Left side term is some loss function quantifying the extent to which the model, parametrized by $\beta$, fits the data (X,y). Right side term is a penalty function on the parameter vector $\beta$ whose effect is controlled by a nonnegative tuning parameter $\lambda$. For support vector machine, the loss function takes the form:
\(L(\mathbf{X},\mathbf{y},\beta)=\sum_{i=1}^n\text{max}\left[0,1- y_i(\beta_0+\beta_1 x_{i1}+\cdots+\beta_p x_{ip})\right]\).

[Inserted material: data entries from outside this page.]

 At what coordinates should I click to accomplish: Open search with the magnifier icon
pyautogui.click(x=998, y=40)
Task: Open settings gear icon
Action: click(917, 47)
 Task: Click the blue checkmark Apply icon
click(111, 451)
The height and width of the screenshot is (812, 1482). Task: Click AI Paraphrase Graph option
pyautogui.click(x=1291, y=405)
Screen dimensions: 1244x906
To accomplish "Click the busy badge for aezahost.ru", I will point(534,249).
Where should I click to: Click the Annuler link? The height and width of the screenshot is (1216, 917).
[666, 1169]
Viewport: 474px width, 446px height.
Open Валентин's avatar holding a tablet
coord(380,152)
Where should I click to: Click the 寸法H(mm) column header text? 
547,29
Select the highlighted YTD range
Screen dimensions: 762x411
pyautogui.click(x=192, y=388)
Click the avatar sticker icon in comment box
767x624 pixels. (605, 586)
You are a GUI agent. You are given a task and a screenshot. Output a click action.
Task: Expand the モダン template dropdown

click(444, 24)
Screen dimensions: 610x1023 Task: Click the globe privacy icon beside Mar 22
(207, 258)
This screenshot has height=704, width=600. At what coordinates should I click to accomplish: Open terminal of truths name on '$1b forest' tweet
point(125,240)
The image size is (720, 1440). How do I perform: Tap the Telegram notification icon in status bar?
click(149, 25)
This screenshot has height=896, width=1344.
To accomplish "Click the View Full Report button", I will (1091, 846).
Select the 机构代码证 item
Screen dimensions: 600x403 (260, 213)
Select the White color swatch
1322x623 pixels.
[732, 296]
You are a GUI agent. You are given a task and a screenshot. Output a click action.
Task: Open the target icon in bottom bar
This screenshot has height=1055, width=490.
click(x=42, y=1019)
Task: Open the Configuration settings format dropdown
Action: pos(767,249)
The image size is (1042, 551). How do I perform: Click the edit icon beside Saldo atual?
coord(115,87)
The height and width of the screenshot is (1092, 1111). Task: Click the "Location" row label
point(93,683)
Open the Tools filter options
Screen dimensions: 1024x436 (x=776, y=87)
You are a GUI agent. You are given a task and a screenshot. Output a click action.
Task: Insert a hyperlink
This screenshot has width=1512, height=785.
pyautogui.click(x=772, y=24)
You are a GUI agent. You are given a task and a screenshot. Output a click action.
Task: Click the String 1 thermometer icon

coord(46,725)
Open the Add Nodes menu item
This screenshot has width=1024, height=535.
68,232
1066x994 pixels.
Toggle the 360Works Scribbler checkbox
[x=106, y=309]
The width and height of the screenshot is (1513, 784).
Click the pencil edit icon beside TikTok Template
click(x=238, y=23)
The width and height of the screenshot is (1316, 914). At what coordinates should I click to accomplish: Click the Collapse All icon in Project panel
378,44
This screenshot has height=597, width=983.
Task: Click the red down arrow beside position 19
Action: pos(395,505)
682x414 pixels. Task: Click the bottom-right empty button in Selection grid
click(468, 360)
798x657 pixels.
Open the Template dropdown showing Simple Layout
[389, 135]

This is known as hinge loss. It turns out that the hinge loss function is closely related to the loss function used in logistic regression. -
The only support vectors play a role in the classifier obtained; observations on the correct side of the margin do not affect it. This is due to the fact that the hinge loss function is exactly zero for observations for which \(y_i(\beta_0+\beta_1 x_{i1}+\cdots+\beta_p x_{ip})\ge 1\), the observations that are on the correct side of the margin. In contrast, the loss function for logistic regression is not exactly zero anywhere. But it is very small for observations that are far from the decision boundary. Due to the similarities between two loss functions, they often give very similar results. When the classes are well separated, SVMs tend to behave better than logistic regression; in more overlapping regimes, logistic regression is often preferred.
-
The tuning parameter C was first thought to be an unimportant “nuisance” parameter that could be set to some default value, like 1. However, the “Loss + Penalty” formulation indicates that this is not the case. Now we see that $\lambda$ or C, determines the extent to which the model underfits or overfits the data.